Broom weed is native to central and southern Europe. It grows throughout the United States along the Eastern coastline and across the Pacific Northwest. The plant grows as a deciduous bush up to 1.8 m tall and possesses 5-sided, greenish, rod-like twigs with small leaves. It is a bitter narcotic herb that depresses the respiration and regulates heart action. Broom weed can be described as many unbranched, erect stems originate from a woody base and die back when the plant goes dormant. The leaves are narrow and threadlike.
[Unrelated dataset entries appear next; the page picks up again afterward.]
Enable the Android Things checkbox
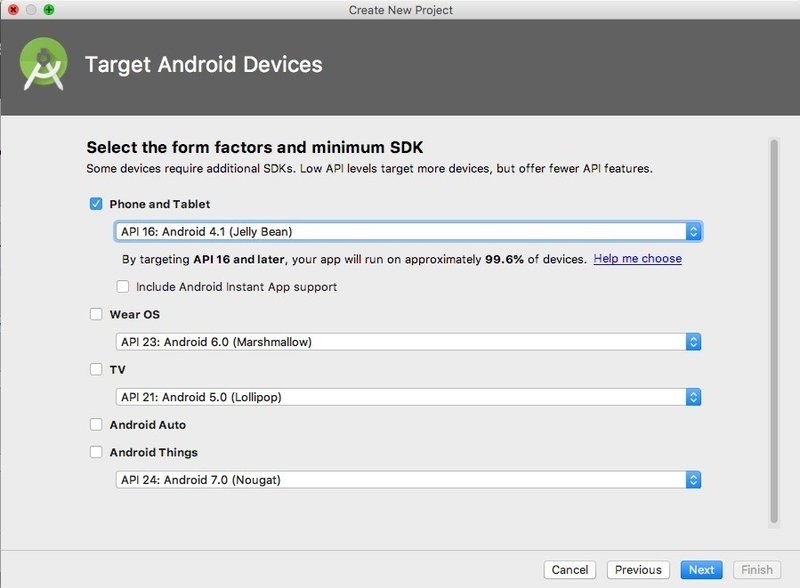Image resolution: width=800 pixels, height=588 pixels. click(96, 452)
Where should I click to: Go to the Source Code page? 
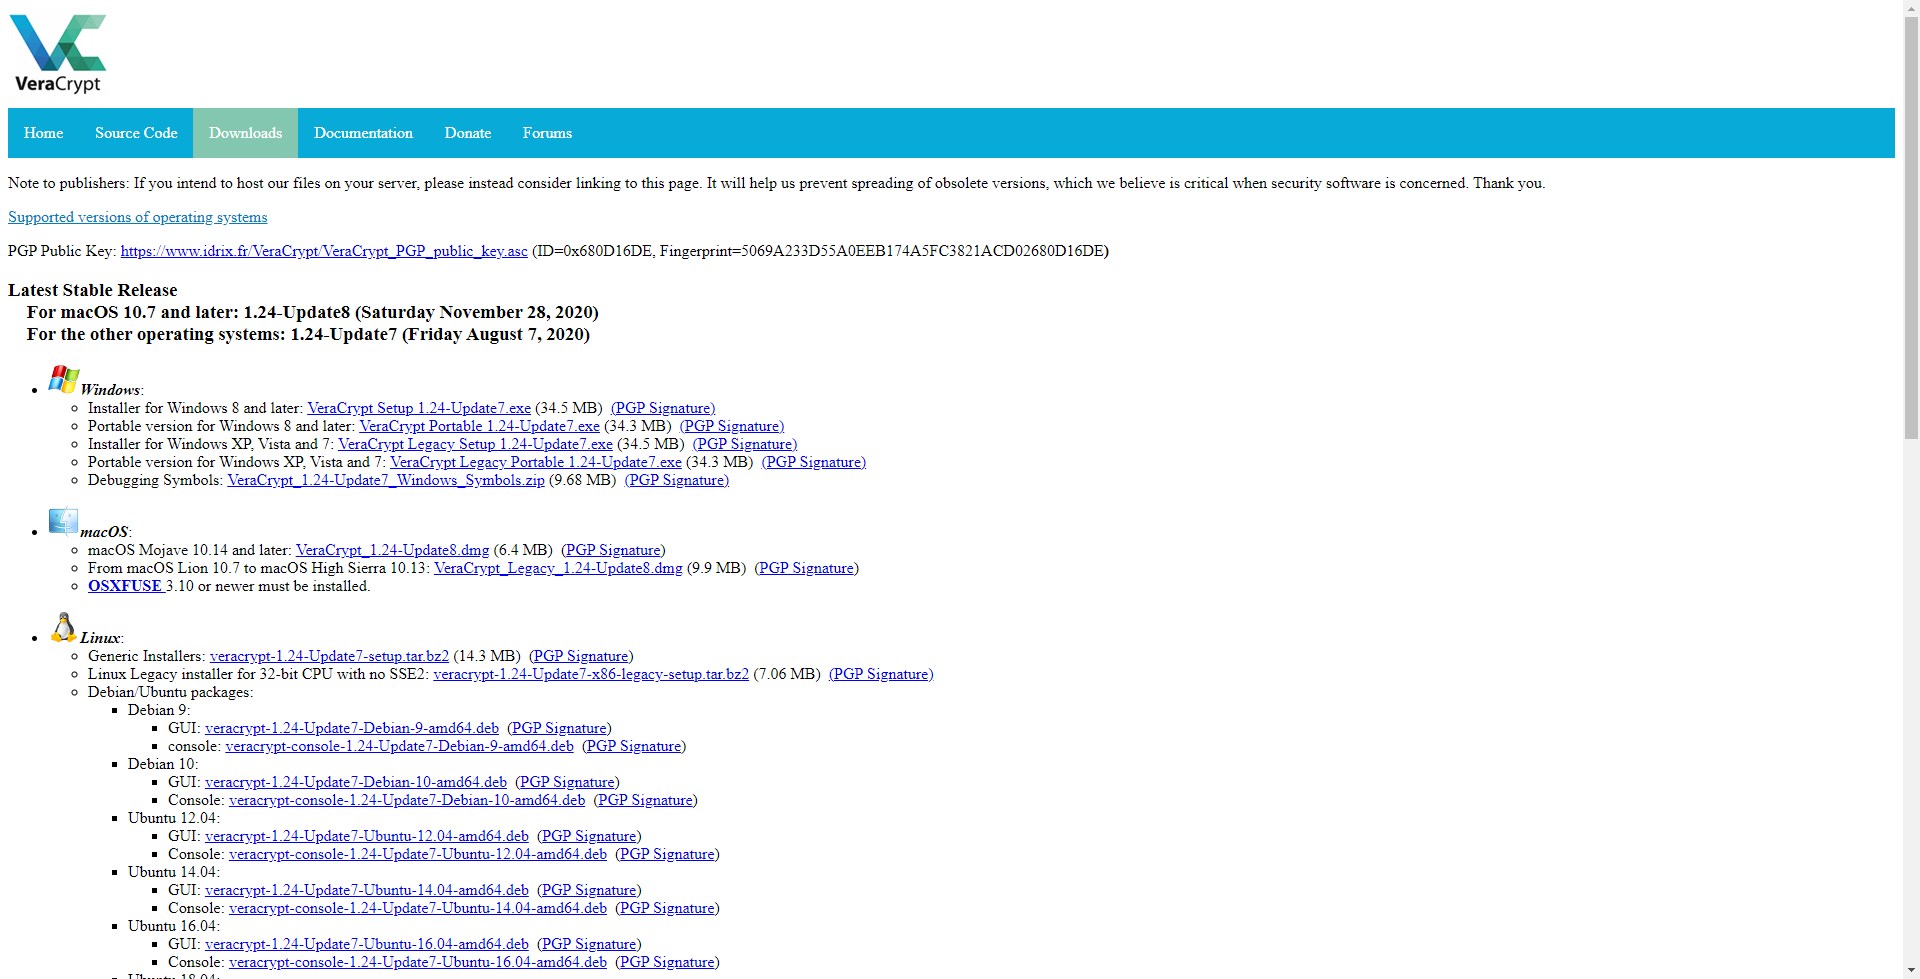[136, 133]
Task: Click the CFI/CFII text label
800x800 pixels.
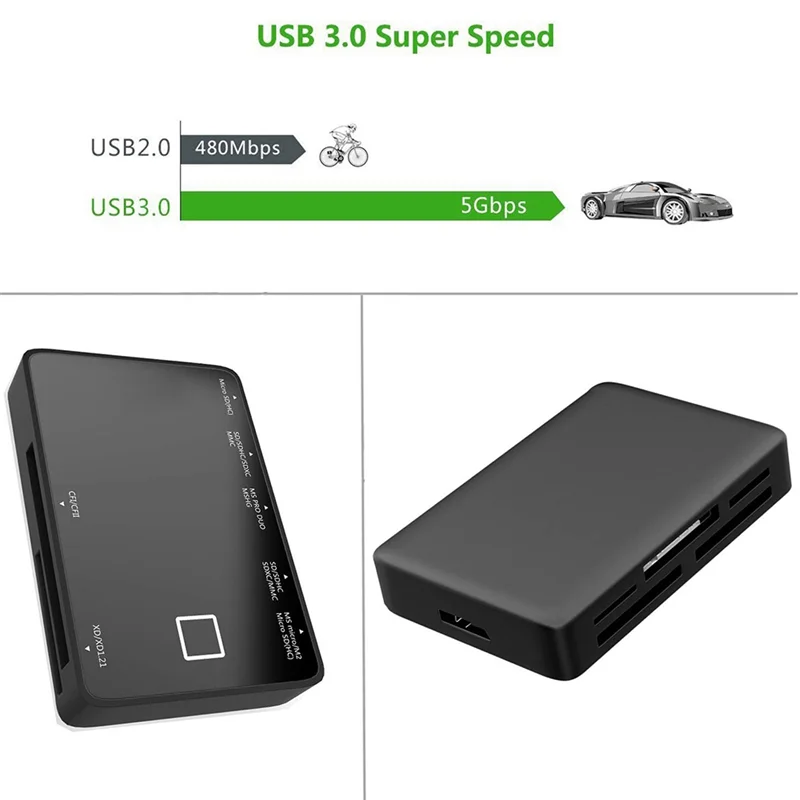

The small yellow flowers are clustered at the branch tips from June to October. There are many varieties that are hard to tell apart. These are called Snakeweed, Kindling Weed, Turpentine Weed, Matchweed and Matchbrush. The broom weed is mostly the annual variety with one main stalk and a canopy of branches, leaves and blooms at the top. Others may be perennials with multiple stalks coming from the root. The leaves and flowers were to make tea.
It has many other applications in herbal medicine in tropical countries: abortifacient, contraceptive, analgesic, diabetes, expectorant, diarrhoea, emmenagogue, stomach diseases, mucolytic, depurative and dysmenorrhoea (painful menstruation). This herb has been used in India for many generations as an aid to persons suffering from diabetes. Broom weed helps cope with diarrhoea, fever and stomach diseases. Distilled water made from broom flowers was commonly used as a diuretic and purgative. It has been used to make poultices to treat rattlesnake bites in sheep. By some it is still steeped 30 to 40 minutes in water and this tea is poured into a hot bath to ease the pain of arthritis. The Navajo chewed it and applied it as a poultice to alleviate stings and insect bites.
It is available in capsules and tablets; broom weed is easily rendered into an herbal tea. A few cups of the brew sipped during the day may help nature to find the pain in your body before dismissing it.